Bolivie : Pourquoi les communautés Ese ejja cessent-elles de manger du poisson ?
Publié le 20 Août 2021
Dans la partie nord du bassin du rio Beni, des dragues chinoises, colombiennes et boliviennes exploitent l'or à ciel ouvert. Photo : Climate Reaction.
Par Rocío Lloret Céspedes*.
Diálogo Chino, 19 août, 2021 - À l'extrême ouest du Beni et au nord de La Paz, les forêts amazoniennes survivent dans un état de plus en plus dégradé. Ce coin de la Bolivie, qui a des frontières avec le Pérou et le Brésil, est entouré de zones naturelles protégées, mais celles-ci n'ont pas empêché l'arrivée d'activités économiques qui ont un impact négatif sur ses rivières, ses forêts et sa population, comme l'extraction de l'or.

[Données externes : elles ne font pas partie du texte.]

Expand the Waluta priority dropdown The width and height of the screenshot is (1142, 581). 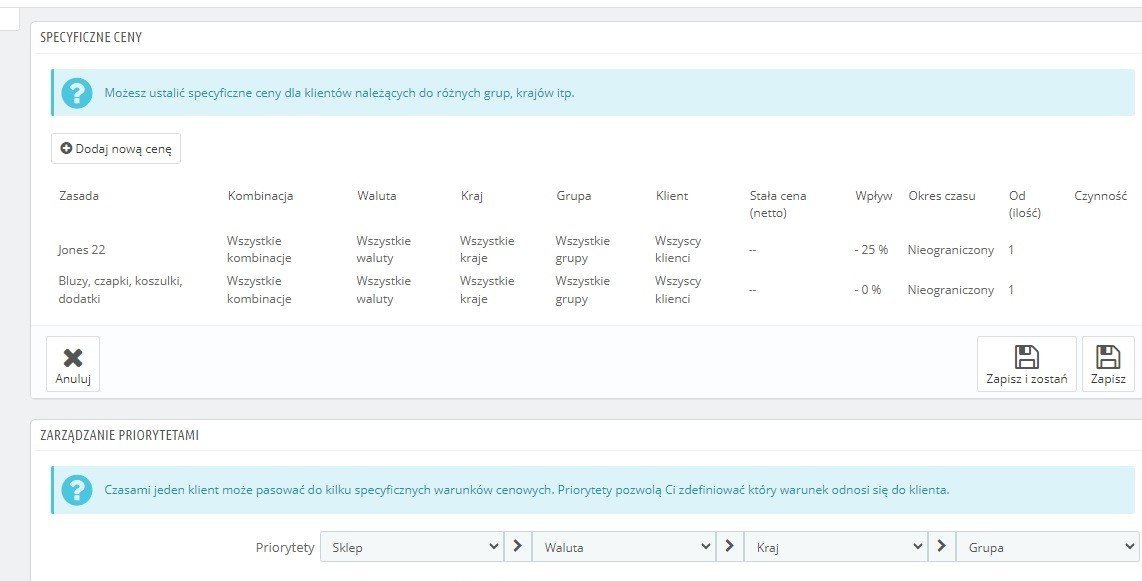tap(623, 547)
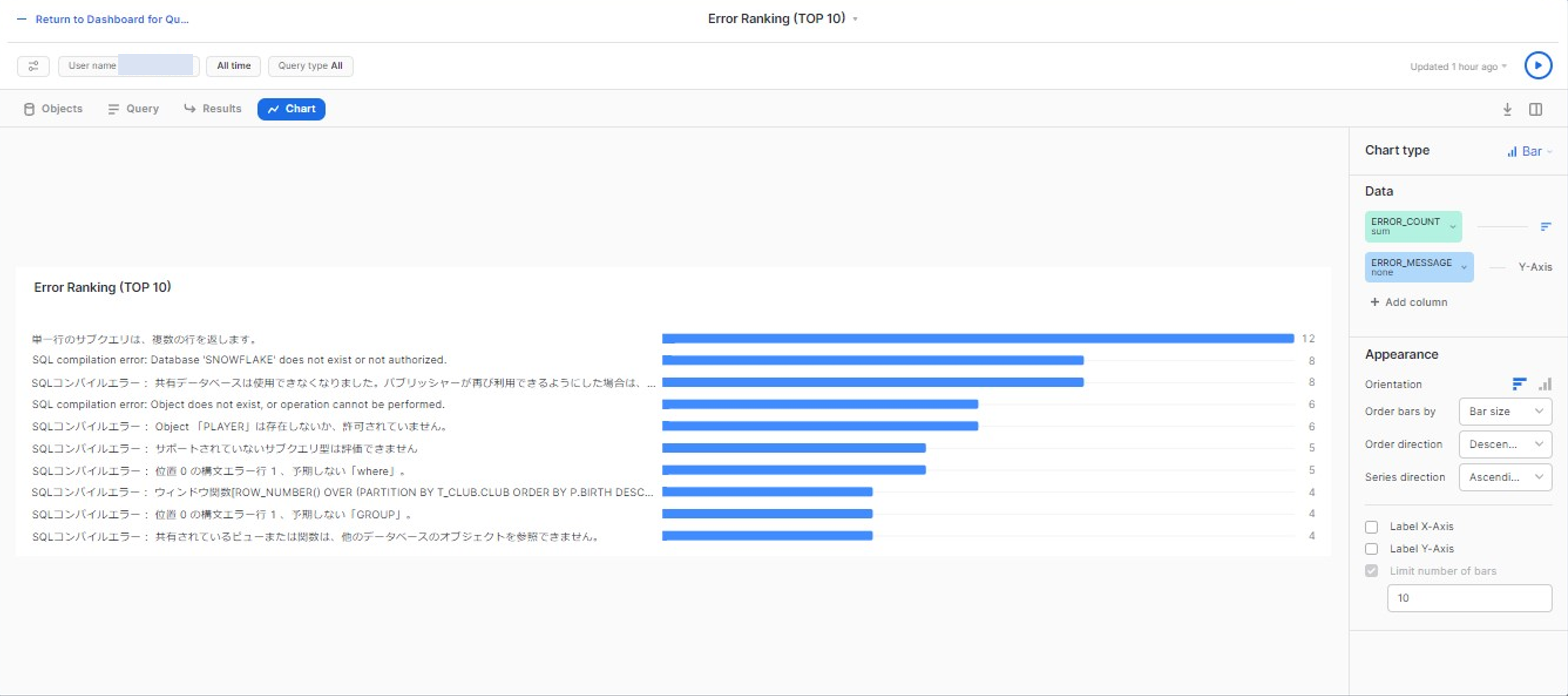This screenshot has height=696, width=1568.
Task: Click the Add column button
Action: [1409, 301]
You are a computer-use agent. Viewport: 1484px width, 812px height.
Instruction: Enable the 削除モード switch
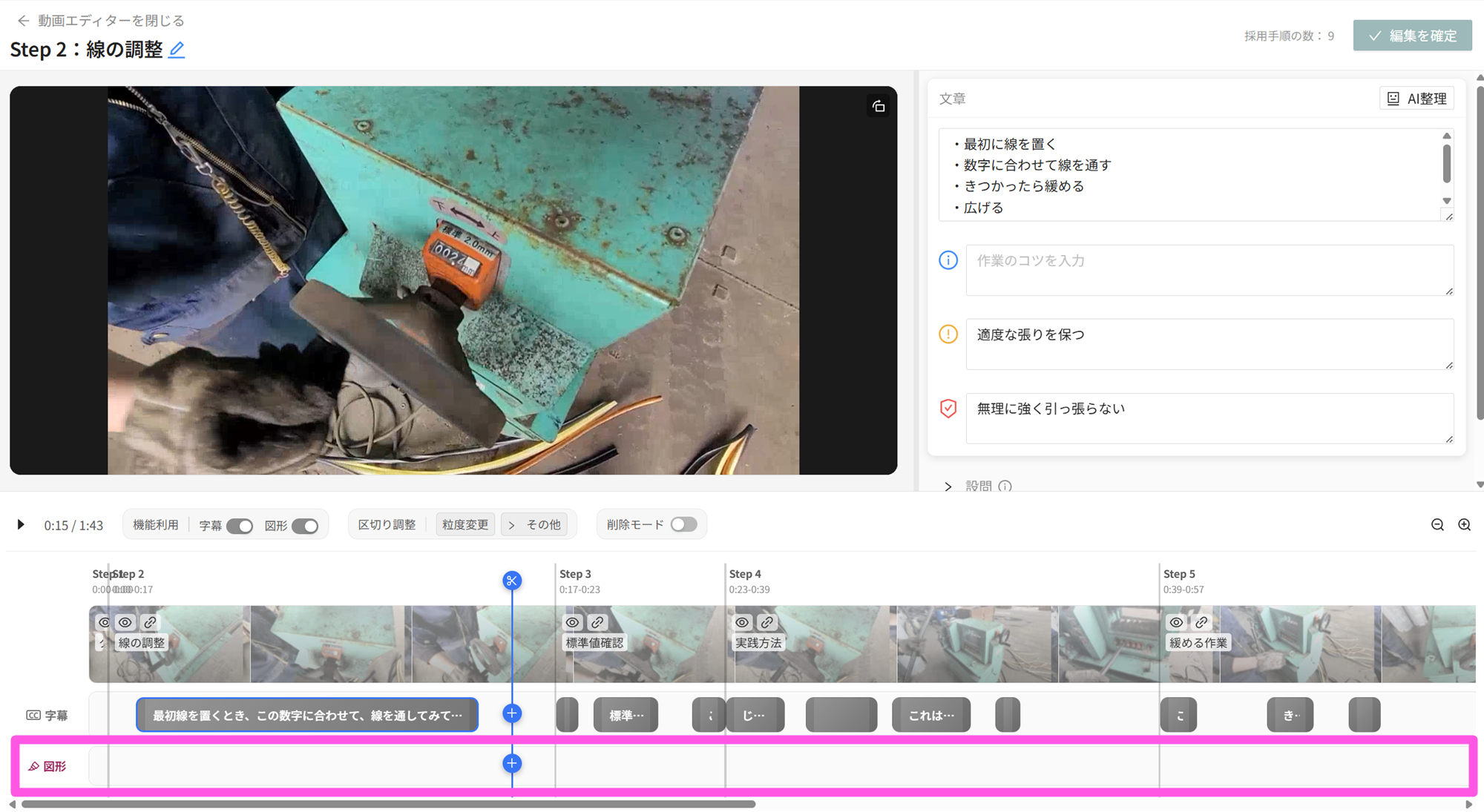pos(683,524)
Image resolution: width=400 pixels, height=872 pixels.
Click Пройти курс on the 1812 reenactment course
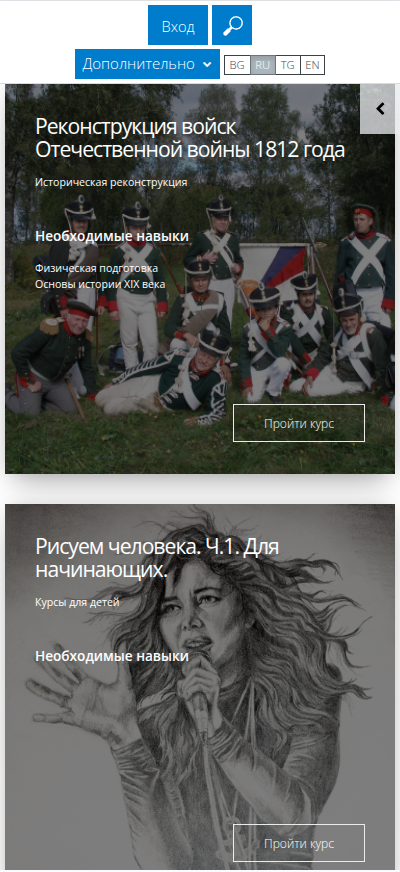299,423
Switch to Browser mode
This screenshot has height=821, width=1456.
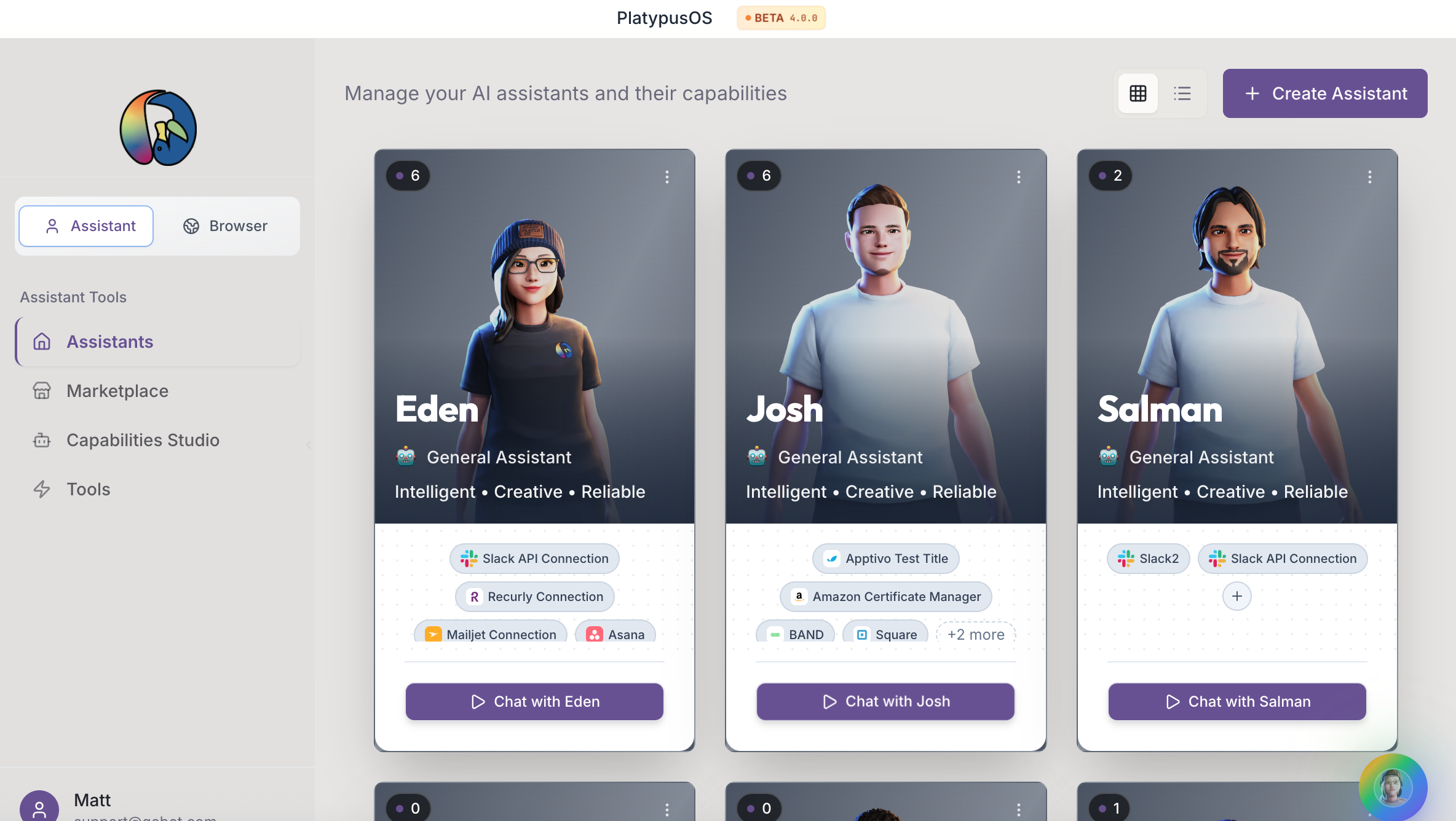click(226, 226)
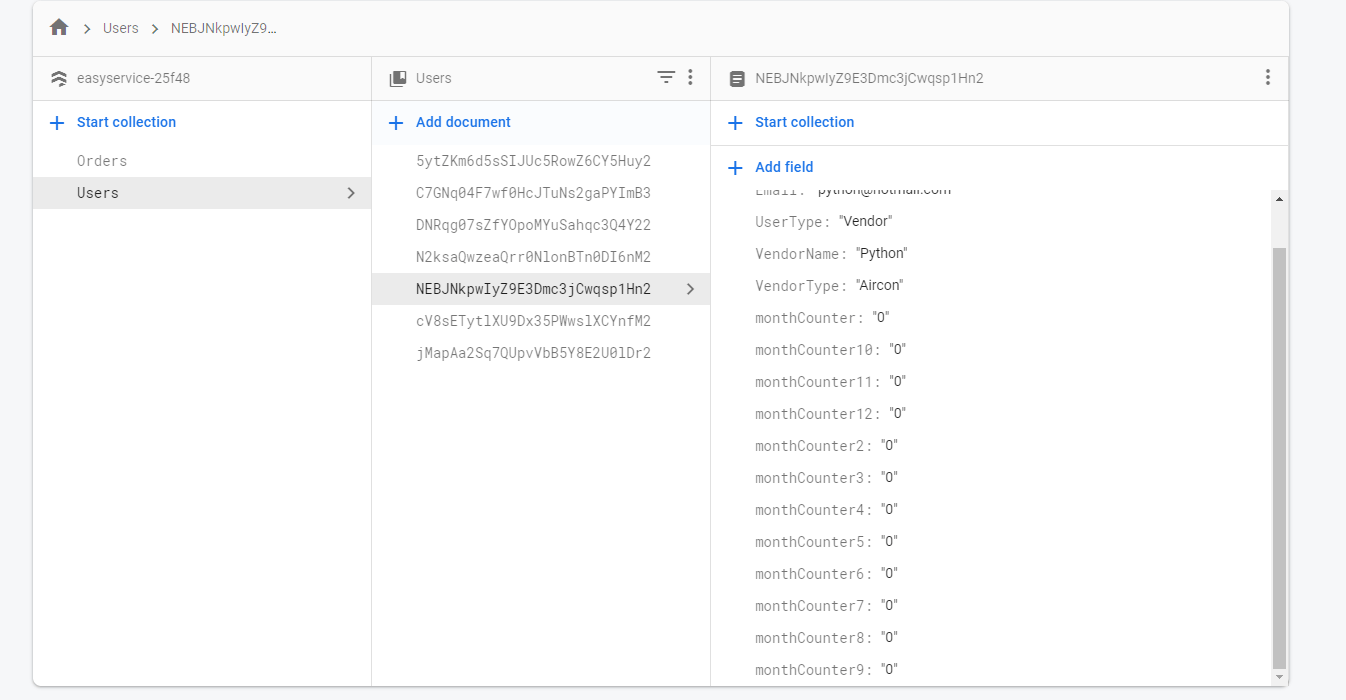Image resolution: width=1346 pixels, height=700 pixels.
Task: Click the home icon in breadcrumb
Action: (x=59, y=28)
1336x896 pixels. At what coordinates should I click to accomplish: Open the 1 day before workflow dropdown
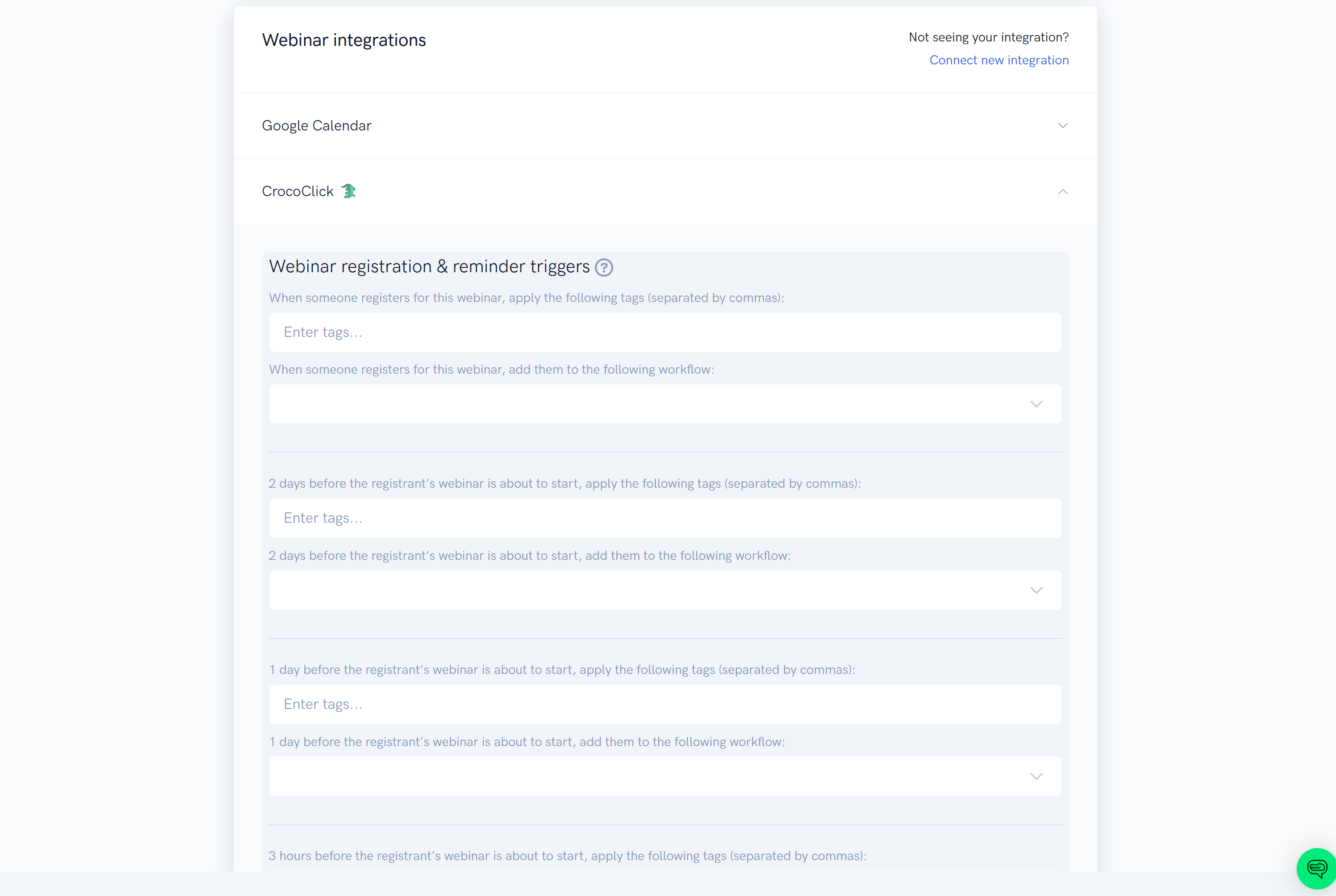pyautogui.click(x=666, y=777)
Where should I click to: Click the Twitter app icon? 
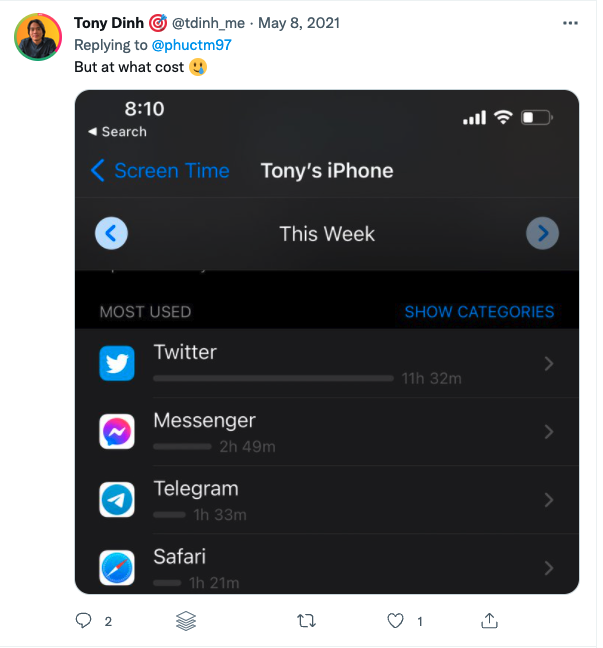coord(117,364)
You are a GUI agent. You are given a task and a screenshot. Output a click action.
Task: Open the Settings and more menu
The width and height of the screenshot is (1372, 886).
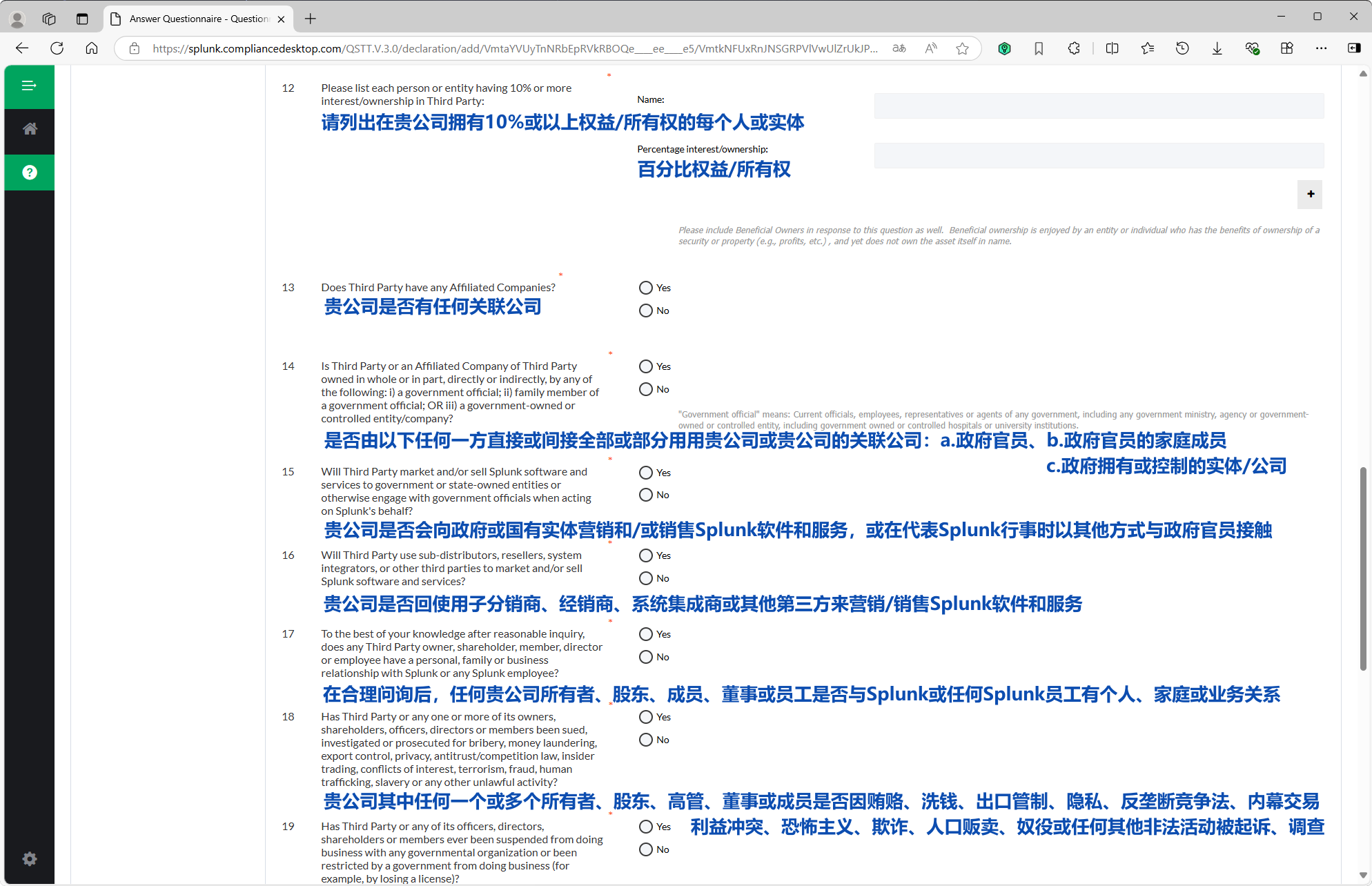[1322, 48]
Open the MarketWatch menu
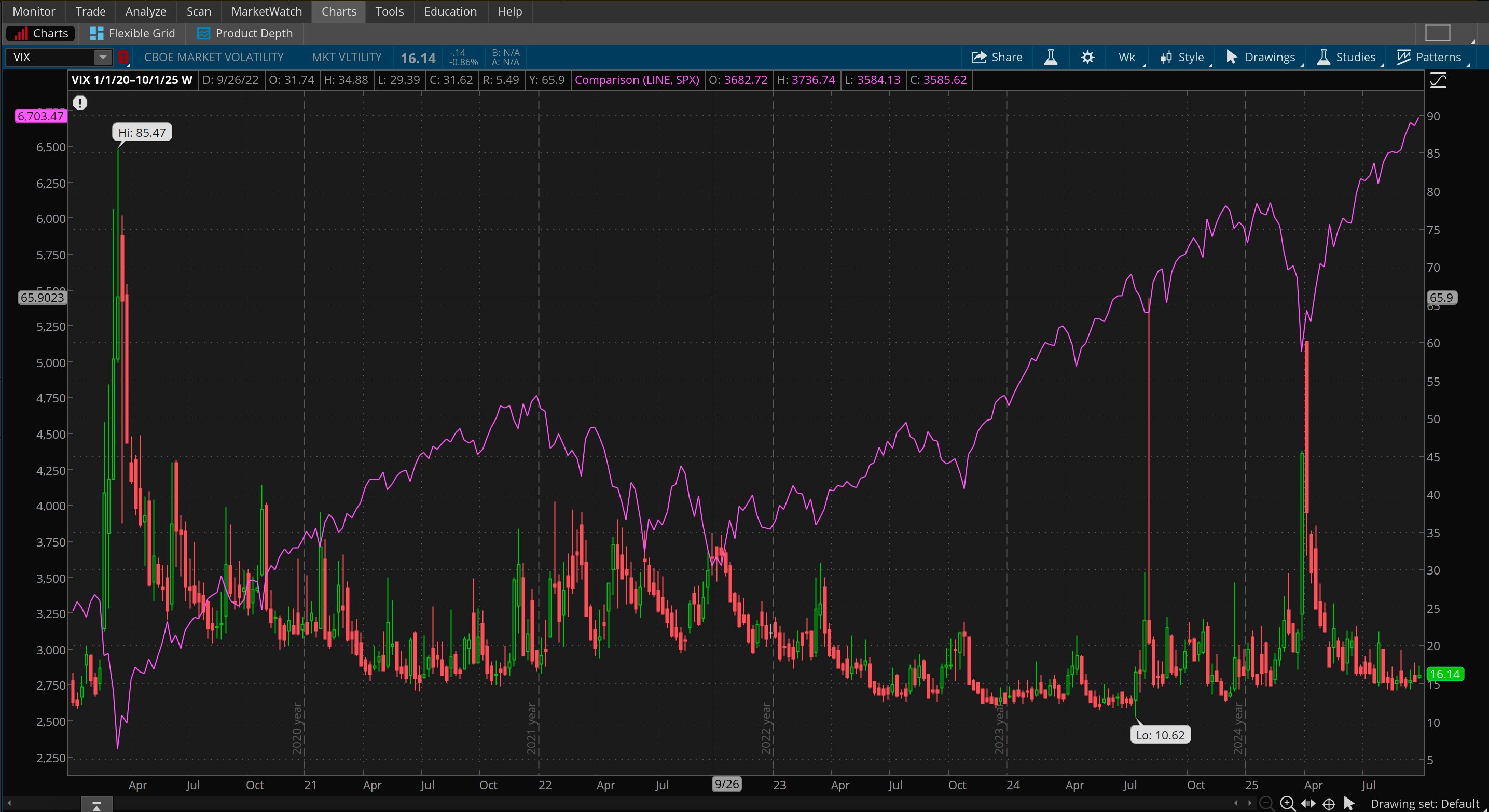This screenshot has height=812, width=1489. (x=266, y=11)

Dans ce contexte, les communautés autochtones sont les plus touchées par leur forte dépendance à l'égard de leur environnement. Et ce qui n'était qu'une possibilité est maintenant devenu une réalité meurtrière.
Les femmes à l'honneur
Ces dernières semaines, l'étude intitulée " La exposición al mercurio de las mujeres en cuatro países latinoamericanos productores de oro,, réalisée par le Réseau international pour l'élimination des polluants (IPEN) et l'Instituto de Investigaciones en Biodiversidad (BRI), a été présentée. Des travaux pilotes ont été réalisés au Brésil, au Venezuela, en Colombie et en Bolivie.
Téléchargez le rapport à partir du lien suivant : https://bit.ly/3mgbvFq.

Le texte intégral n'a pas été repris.